O biofiltro é uma tecnologia para a população ter acesso a uma água tratada e o que foi construído no Complexo do Alemão é uma forma alternativa durante a falta ou intermitência do abastecimento de água para a população. De acordo com Handam, essa água vem direto das nascentes, recebe tratamento e pode ser usada para atividades domésticas, como lavar roupa, limpeza da casa ou para outros fins, como regar jardins, utilizar nas hortas e se mantiver o bom funcionamento do biofiltro, poderá ser usada para beber também. Essa nascente foi escolhida porque apresentou um nível médio do Índice de Qualidade das Águas (IQA) adequado. Esse índice avalia a qualidade da água bruta para tratamento e abastecimento público. “Esse local foi escolhido, porque apresentou um nível de qualidade satisfatório para receber a tecnologia de biofiltro, por ter fácil acesso para os moradores e por ser uma localidade alta, na Serra da Misericórdia, no Morro dos Mineiros”, explicou Natasha. Com o sistema, não há lançamento direto de esgoto sanitário nas nascentes.

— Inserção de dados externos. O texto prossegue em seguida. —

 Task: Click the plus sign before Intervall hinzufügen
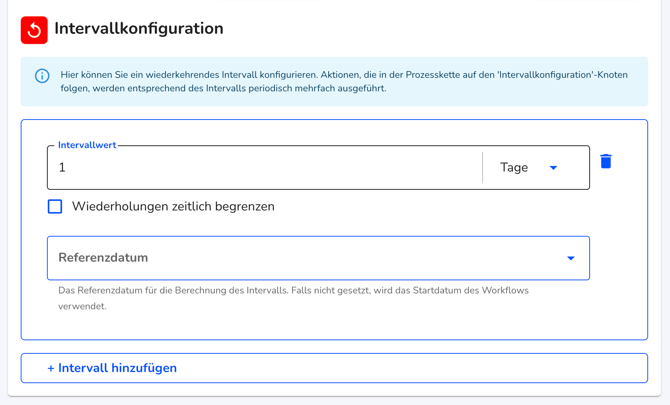point(51,368)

Durante o projeto no Complexo do Alemão, foi construído, com um grupo de pesquisa e com os moradores do território, o Caderno de Saúde e Ambiente nº2 Alternativas para o saneamento e Tecnologias Sociais. “Todo o processo construído realizou-se com a participação dos moradores do território”, garantiu Handam. Para instalar o sistema de biofiltro são necessárias algumas condições, como a declividade do terreno, para que a água possa entrar no sistema de biofiltro através da ação da gravidade. Para isso, precisa ter vazão de água nas nascentes. É importante também que tenha mata ciliar em volta dessas nascentes para ajudar no equilíbrio hídrico. Segundo a pesquisadora, o sistema é composto pelos seguintes elementos: uma pequena represa, que é o local da captação da nascente; o decantador, que separa os sedimentos da água; a filtração lenta e o reservatório. É importante também que o encanamento tenha furos e seja protegido com manta de acrilon para evitar a entrada de galhos, de parte sólidas, de folhas e até de peixes, porque podem entupir o sistema de biofiltro.
Estudantes, representantes da Águas do Rio e de diversos movimentos sociais também estiveram presentes no seminário, interagindo com perguntas e comentários sobre a implementação das tecnologias sociais.